■ **Text block**:
[Start of Attachment]
Re: MEDICINE: When it rains it pours

From: Robert J. Bradbury (
Date: Sat Dec 01 2001 - 20:51:51 MST

On Sat, 1 Dec 2001, Eliezer S. Yudkowsky wrote:

> Leaving aside the pre-Singularity/FDA issues (i.e: no way), let's not
> forget that this alleged divide between rich and poor is primarily a
> Luddite memetic plot. [snip]
> Intelligence affects which side you're on. Intelligence as tool is a Luddite concept;
> it is promoted by the side that sees no goodness in rationality,
> intelligence, and science. [snip]
> In other words, I do not view this as the "rich faction" gaining yet
> another advantage, but rather as an unusually roundabout way of recruiting
> wealth into the "smart faction".

Yes, Eliezer I think, has perhaps an important point here. My limited
thinking on the subject was based on the very narrow viewpoint that
intelligence correlates with success / lack of intelligence correlates
with lack of success. { Don't dis me on this, I think this was documented
quite effectively in a recent article, if I remember properly in Scientific
American, on how people with IQ's lower than ~90 had higher probabilities
of criminal activities, lower success in personal relationships, etc. }

The fact that intelligence may allow one to add an additional vector,
e.g. intelligence promotes rational thinking is perhaps very useful.
I'm unaware of "hard" data that says "intelligent" people are less
likely to believe in myths and fairy tales. One of the most intelligent
people I've ever encountered, a hard core physicist who was much smarter
than myself, was also a committed Christian. However, I'd tend to
lean in the direction that more intelligent people have a better
chance than most of removing irrational memetic paradigms.

So, I will grant that the point may have some merit. Perhaps offsetting
that might be the question of whether one would want to make presumably
intelligent individuals (Stalin?, Hussein?) with sociopathic tendencies
even smarter. [A few bad apples can spoil the whole bunch...]

As a side comment re: FDA approval -- it isn't clear to me once cells
have been "approved" for implantation whether the FDA would have any
say as to *where* or in whom they could be implanted. There is a *lot* of
flexibility that indivividual physicians have in the practice of Medicine
and the current Dept. of Justice vs. Oregon's Euthanasia standoff will tell
us a lot about the degree to which the constitution will limit the
federal powers regarding states rights in that area.

Then, Mike Linksvayer <> wrote:

> So, if you or anyone would care to speculate a bit more, I'm
> interested in 1) how and where new cells would be administered into
> the brain and 2) what kind of an impact such might have on intelligence.

I think you would have to ask Anders -- my guess is that anything that
boosts memory is going to involve the hippocampus. As far as rational
thought goes, I'd guess the cortex as a whole.
[End of Attachment]
■ **Data under study**:
[Start of Attachment]
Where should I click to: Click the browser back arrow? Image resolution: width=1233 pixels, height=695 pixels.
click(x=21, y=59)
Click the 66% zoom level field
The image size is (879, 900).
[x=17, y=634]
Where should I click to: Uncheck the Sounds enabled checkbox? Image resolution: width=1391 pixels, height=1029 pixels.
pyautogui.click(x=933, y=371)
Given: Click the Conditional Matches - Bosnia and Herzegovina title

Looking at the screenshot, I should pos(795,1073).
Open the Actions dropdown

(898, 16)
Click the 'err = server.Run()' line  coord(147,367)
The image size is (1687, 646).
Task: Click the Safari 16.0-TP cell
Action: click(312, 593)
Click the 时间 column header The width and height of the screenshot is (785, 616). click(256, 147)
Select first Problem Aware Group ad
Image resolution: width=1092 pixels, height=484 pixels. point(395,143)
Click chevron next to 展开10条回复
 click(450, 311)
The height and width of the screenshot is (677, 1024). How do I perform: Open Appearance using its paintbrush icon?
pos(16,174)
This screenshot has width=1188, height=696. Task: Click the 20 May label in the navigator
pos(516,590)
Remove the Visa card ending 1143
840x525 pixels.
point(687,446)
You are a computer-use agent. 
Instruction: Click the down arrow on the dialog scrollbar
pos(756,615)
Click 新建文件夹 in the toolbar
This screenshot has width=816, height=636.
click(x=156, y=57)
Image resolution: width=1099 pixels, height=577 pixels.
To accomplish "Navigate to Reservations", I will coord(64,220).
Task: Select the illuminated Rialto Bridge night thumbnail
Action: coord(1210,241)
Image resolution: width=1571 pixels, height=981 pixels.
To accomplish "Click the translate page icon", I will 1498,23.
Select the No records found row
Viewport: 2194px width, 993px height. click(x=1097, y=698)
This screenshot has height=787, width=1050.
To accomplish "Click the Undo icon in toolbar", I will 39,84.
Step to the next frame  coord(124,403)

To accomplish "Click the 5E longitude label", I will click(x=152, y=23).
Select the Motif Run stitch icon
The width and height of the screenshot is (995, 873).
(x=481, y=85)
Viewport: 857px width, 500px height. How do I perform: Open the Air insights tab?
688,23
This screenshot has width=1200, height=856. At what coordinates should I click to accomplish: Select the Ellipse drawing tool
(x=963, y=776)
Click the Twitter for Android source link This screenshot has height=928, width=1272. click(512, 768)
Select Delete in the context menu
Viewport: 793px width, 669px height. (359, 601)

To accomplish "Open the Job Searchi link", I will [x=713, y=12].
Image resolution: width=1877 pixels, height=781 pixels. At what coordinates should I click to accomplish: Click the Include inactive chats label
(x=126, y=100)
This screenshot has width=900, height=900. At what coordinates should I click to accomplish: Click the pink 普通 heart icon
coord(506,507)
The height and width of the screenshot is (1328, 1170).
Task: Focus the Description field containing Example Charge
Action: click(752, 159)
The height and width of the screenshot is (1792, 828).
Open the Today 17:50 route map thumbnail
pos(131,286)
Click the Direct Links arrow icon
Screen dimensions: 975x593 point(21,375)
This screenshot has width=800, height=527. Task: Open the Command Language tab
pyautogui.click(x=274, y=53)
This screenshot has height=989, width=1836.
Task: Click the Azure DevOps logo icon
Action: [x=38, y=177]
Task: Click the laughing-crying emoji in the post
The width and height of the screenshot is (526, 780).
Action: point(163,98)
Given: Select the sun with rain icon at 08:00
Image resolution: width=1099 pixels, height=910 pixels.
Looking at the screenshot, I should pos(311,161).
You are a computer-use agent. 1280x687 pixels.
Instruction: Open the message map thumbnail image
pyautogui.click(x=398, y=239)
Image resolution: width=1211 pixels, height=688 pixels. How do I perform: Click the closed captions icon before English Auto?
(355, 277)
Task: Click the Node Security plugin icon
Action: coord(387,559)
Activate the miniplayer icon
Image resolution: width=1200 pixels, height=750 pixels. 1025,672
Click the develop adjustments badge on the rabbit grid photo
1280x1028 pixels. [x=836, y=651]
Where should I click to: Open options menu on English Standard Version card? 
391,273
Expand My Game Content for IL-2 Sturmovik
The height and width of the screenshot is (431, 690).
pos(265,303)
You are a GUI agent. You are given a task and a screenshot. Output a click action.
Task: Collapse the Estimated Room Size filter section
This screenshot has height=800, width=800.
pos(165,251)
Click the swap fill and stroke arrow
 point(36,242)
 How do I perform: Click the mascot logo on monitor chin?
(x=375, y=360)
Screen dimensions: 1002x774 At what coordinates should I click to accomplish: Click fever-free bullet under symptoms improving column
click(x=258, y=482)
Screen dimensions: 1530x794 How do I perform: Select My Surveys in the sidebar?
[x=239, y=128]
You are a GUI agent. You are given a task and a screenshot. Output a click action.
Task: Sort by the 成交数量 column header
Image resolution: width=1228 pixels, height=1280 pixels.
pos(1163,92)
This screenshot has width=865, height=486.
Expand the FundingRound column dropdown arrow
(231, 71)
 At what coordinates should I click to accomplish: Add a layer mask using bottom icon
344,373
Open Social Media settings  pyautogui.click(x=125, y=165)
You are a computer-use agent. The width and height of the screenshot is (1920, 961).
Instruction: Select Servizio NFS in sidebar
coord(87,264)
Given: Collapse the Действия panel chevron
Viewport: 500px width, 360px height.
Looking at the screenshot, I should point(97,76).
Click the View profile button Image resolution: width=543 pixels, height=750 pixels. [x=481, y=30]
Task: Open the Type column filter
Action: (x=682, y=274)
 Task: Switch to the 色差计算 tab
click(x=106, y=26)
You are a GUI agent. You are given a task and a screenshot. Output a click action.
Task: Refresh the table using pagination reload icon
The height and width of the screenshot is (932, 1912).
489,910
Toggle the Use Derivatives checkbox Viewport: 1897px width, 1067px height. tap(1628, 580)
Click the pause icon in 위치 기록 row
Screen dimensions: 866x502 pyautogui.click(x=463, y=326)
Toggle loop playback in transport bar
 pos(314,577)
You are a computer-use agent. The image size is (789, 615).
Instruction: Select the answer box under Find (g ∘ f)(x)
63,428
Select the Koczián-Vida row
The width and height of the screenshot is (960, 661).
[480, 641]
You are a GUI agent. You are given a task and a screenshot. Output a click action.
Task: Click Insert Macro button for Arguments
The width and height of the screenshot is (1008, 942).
[End of Attachment]
■ **Tasks for this exercise**:
A – Please output the part of the mailing list post between "I'm unaware of" and "irrational memetic paradigms.", inclusive, copied word for word.
B – Answer these questions on the mailing list post, one line each:
(i) In which magazine does the writer recall reading the article about people with IQs lower than ~90?
(ii) Which part of the brain does the writer guess anything that boosts memory will involve?
(iii) Which standoff does the writer say will show how far the constitution limits federal powers over states' rights?
C – Resume the mailing list post after its last sentence and write what comes next.
The data has nothing to do with the mailing list post.

■ **Written answers**:
A –
I'm unaware of "hard" data that says "intelligent" people are less
likely to believe in myths and fairy tales. One of the most intelligent
people I've ever encountered, a hard core physicist who was much smarter
than myself, was also a committed Christian. However, I'd tend to
lean in the direction that more intelligent people have a better
chance than most of removing irrational memetic paradigms.

B –
(i) Scientific American
(ii) The hippocampus
(iii) The Dept. of Justice vs. Oregon's Euthanasia standoff

C –
I would generally assume that human beings are functional with IQ's up into
the 170-180 range and so in theory you should at least be able to boost
people at least that far.

> But really, concern over intelligence-generated gap between rich
> and poor has got to be combatted. In a relatively free market, if
> someone gets rich through applying their intellect, they only get
> rich to the extent they provide superior goods that people are
> willing to pay for, increasing the wealth of the entire society in
> the process.

I'm forced, upon further reflection, to agree with Mike and Eliezer.
One would presume that state funded boosts of the least intelligent
would payoff in reduced state expenditures for such individuals.
So it makes sense that states would make support for such opperations
available to all who want them. (With the caveat that smart hardcore
criminals are likely to be a bigger problem than less smart criminals.)

Now, where it gets sticky is perhaps for the "average" individual --
one who doesn't cost the state anything but one who isn't winning
a Nobel prize every year either. I suppose one could argue that
providing the equivalent of a "student loan" program for them
to be able to fund their enhancements would make sense. However
I'm not sure what happens in a society where everyone has an
IQ of 170-180. Do we just get a reflection of the current
society with a bell curve of intelligence, wealth, etc. that is
much higher. Such a society would certainly advance much more
much more quickly into our future. If that is the correct picture
then the early adopters may have a relatively easy time repaying their
loans but the late adopters may find themselves in a much more
competitive market. Alternatively if it makes the society much
more productive then we might break through into the period where
survival itself is not dependent upon the exercise of ones capabilities
so there isn't really any downside per se.